Incorrect densities for a Peng-Robinson fluid when it should be in the liquid phase

[miloknowles]

Problem description

When creating a Solution for methanol using a Peng-Robinson equation of state, the incorrect density (off by orders of magnitude) is returned at temperatures and pressure where we'd expect methanol to be in a liquid phase. For example, at a TP of (300, 101325), I see a density of ~1.3 kg/m3, whereas liquid methanol would be around ~780 kg/m3.

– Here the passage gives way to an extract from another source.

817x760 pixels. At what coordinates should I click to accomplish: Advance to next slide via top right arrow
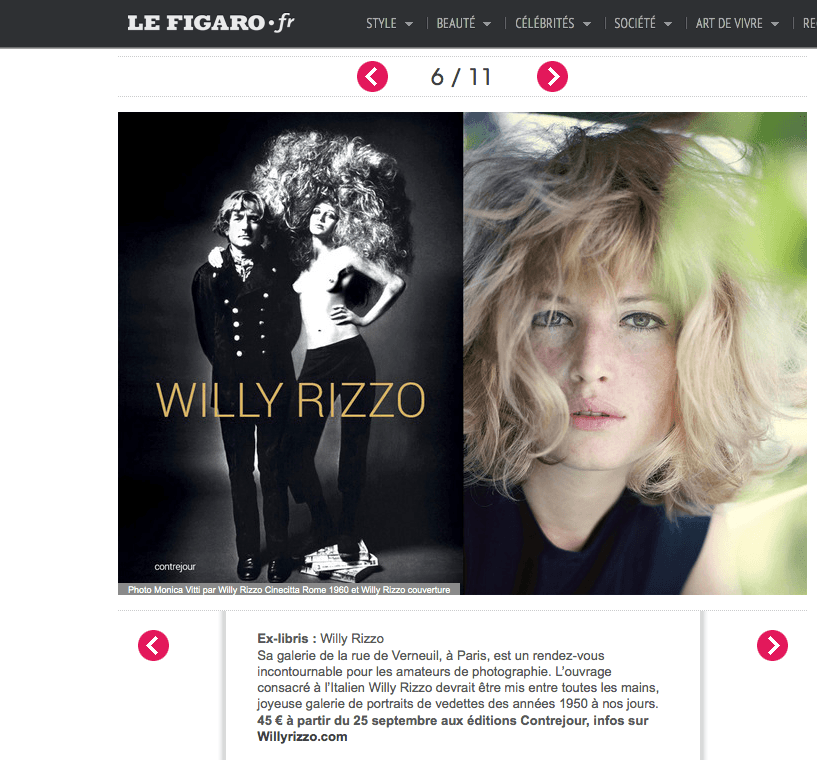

Digging into the C++ code, it appears that there is some logic to "force" a certain solution to the cubic equation of state when multiple are found. However, I don't see any Python interface for doing that. In general, it's unclear whether a solution using the Peng-Robinson equation of state will reliable detect whether a fluid is in the liquid or vapor phase, and there doesn't seem to be a way to "help" the solver find the right density. If you can point me in the right direction, I'd be happy to work on a PR that addresses this issue.

Steps to reproduce

Using the following YAML file:

# methanol.yaml
generator: cti2yaml
cantera-version: 2.5.0

phases:
- name: methanol
  thermo: Peng-Robinson
  elements: [C, H, O]
  species: [CH3OH]
  state:
    T: 200
    P: 1.01325e+05

species:
- name: CH3OH
  composition: {C: 1, H: 4, O: 1}
  thermo:
    model: NASA7
    temperature-ranges: [200.0, 1000.0, 3500.0]
    data:
    - [5.71539582, -0.0152309129, 6.52441155e-05, -7.10806889e-08, 2.61352698e-11,
      -2.56427656e+04, -1.50409823]
    - [1.78970791, 0.0140938292, -6.36500835e-06, 1.38171085e-09, -1.1706022e-13,
      -2.53748747e+04, 14.5023623]
    note: L8/88
  equation-of-state:
    model: Peng-Robinson
    a: 1.0138872136786787
    b: 4.041811555663748e-05
    acentric-factor: 0.5625

I load a Solution using Python:

spec = ct.Solution('methanol.yaml')

# Boiling point, used below
Tb = 64.96 + 273.15

# Source of comparison:
# https://www.engineeringtoolbox.com/methanol-density-specific-weight-temperature-pressure-d_2091.html

# Expect to be a liquid:
spec.TP = 300, 101325
print("Density @ 300K:", spec.density_mass) # Expected: 784.3 kg/m3

# Expect to be a liquid:
spec.TP = Tb - 10, 101325
print("Density @ Tb-10:", spec.density_mass)

# Expect to be a gas:
spec.TP = 400, 101325
print("Density @ 400K:", spec.density_mass) # Expected: 0.976 kg/m3

spec.TP = 500, 101325
print("Density @ 500K:", spec.density_mass) # Expected: 0.774 kg/m3

Printout:

Density @ 300K: 1.3016220571692458
Density @ Tb-10: 1.190107980566739
Density @ 400K: 0.9762144154660121
Density @ 500K: 0.7809704748372757

Behavior

As you can see, the density is very low (indicating a gas) even at temperatures below the boiling point of methanol. Expected values are shown as comments to the right of each line. I haven't debugged the C++ code to confirm this, but I suspect that there are multiple roots of the cubic polynomial, and the one corresponding to a gas phase is being returned.

System information

• Cantera 3.0.0, installed with poetry
• Mac M2 OSX
• Python 3.12.3

Attachments

Additional context

[wandadars]

In my experience, the Peng Robinson equation of state is mostly meant for gaseous solutions. The MixtureFugacityTP class is the one responsible for deciding phase information. Unfortunately, I believe that class is incomplete and mostly the gas information is what it uses.

[wandadars]

I think a better handling of the detection of the saturation temperature is what would be needed. The Gibbs balance between the liquid and vapor phases would allow for a better selection of the vapor or liquid solution. One thing is that I don't think any two-phase solutions are permitted currently.

[ischoegl]

@wandadars is correct - in its current form, Cantera is not set up for two-phase Solutions (outside of pure substances). Peng-Robinson et al are currently implemented to capture real gas behavior only. There are, however, some known glitches with the cubic solver, see #1699 or #1157, so logic improvements would be welcome. Beyond, all phases are implemented in C++ only; Python only serves as a more user-friendly interface, and does not provide access to all internal functions.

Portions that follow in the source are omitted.